The archer sees the mark upon the path of the infinite, and He bends you with His might that His arrows may go swift and far.
Let your bending in the archer’s hand be for gladness;
For even as He loves the arrow that flies, so He loves also the bow that is stable.”
We returned home to a house empty of our beloved dog, Daisy, who died in September, while we were away in Cambridge. (She was, I hasten to add, in very good hands, with a close friend). It is a daily shock to return to a house where you are not welcomed with an enthusiastic scrabble of nails on the slippery hall floor and a joyous leap of adoration as you walk in. Every time the doorbell rings, I feel the emptiness of the silent echo which once was filled with a wild crescendo of bravura barking. I no longer wander daily along the South Bank with my alter ego bouncing along, leash-free and ladylike at my side.
Loss is so present in the outlines of what was, in the habits that defined so many days - and this particular place. Much of it in the acts of care that were a regular part of most days.
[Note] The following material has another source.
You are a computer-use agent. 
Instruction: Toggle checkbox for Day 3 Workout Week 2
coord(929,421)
I still flash moments of panic, when I sweatingly feel I’ve forgotten to do something for my mother, who died three days after Daisy. Calling daily as we did for all those Covid years, or shopping online at the supermarket to fill her fridge, phoning the pharmacist to fill prescriptions. Back home in London where I did all these things for years, I feel their absence far more than I did when we were away. It’s as though the routines are baked into the walls.
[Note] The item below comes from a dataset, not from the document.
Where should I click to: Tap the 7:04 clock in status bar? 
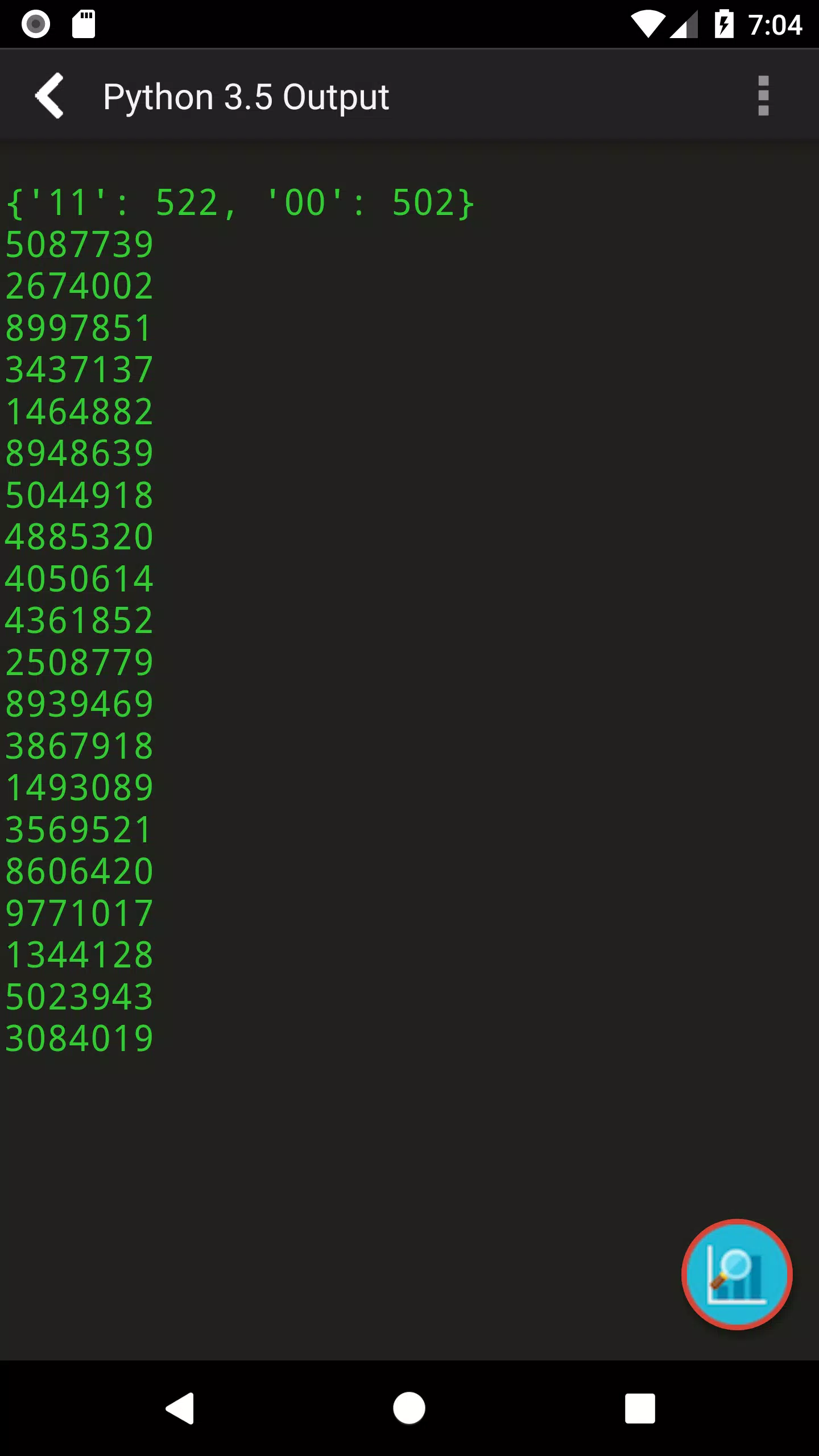click(775, 24)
I guess you could say I was ‘working remote’ last year at Harvard, and got to spend my mother’s last year nearby. That kind of flexibility took me decades to craft and build. And I’m my own boss, so I can choose where to work. My daughter is only 26, but she - and her generation - can now hopefully negotiate a future where she lives and works in one city, works from her home two to three days each week, and works from ‘home-home’ one month a year. What a tremendous gift to families that will be.
As I lose my childing role, and my mothering role shrinks to enjoying mani-pedis and breaking my Dry January resolutions with dissolute youngsters, the future-of-work/ gender expert in me is predicting that my next role in this care series is, of course, grand-parenting. The august Economist magazine agrees with me. (If you, too, are looking for research to back up your own job negotiation, check out an article pleasingly entitled The Age of the Grandparent has Arrived.) There are, they say, 1.5bn grandparents in the world, up from 0.5bn in 1960 and rising to 2.1bn by 2050. Currently, our average age ranges from 53 in Uganda to 72 in Japan. It’s so wonderful when you can quote the Economist rather than saying this sort of thing yourself:
“The evidence suggests children do better with grandparental help - which usually, in practice, means from grandmothers. And it will help drive another unfinished social revolution - the movement of women into paid work.”
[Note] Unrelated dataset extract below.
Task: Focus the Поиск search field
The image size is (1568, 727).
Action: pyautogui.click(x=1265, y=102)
The article is a fascinating overview of the state and benefits of grand-parenting in countries around the planet. US research finds that “living within 25 miles of a grandmother raised the labour-force participation rate for married women with small children by 4-10 percentage points.” It warns, of course, that you don’t want to lose your day job to this function of what has been called ‘nanny-grannying.’
Next month, I’m off to Dakar to visit my 18-month-old granddaughter. I think it’s time for a serious conversation with her boss. I think it’s about time for her to ride this trend.
Her job is to learn to walk and talk and count and all that stuff. And she can certainly do all that remotely. One month a year sounds just about right. I’m about ready to gear back up on the caring front. My daughter would probably give me a pretty good reference. And like all those fancy tech firms, I’m even about ready to throw in a puppy.
Love this on so many levels! Thank you.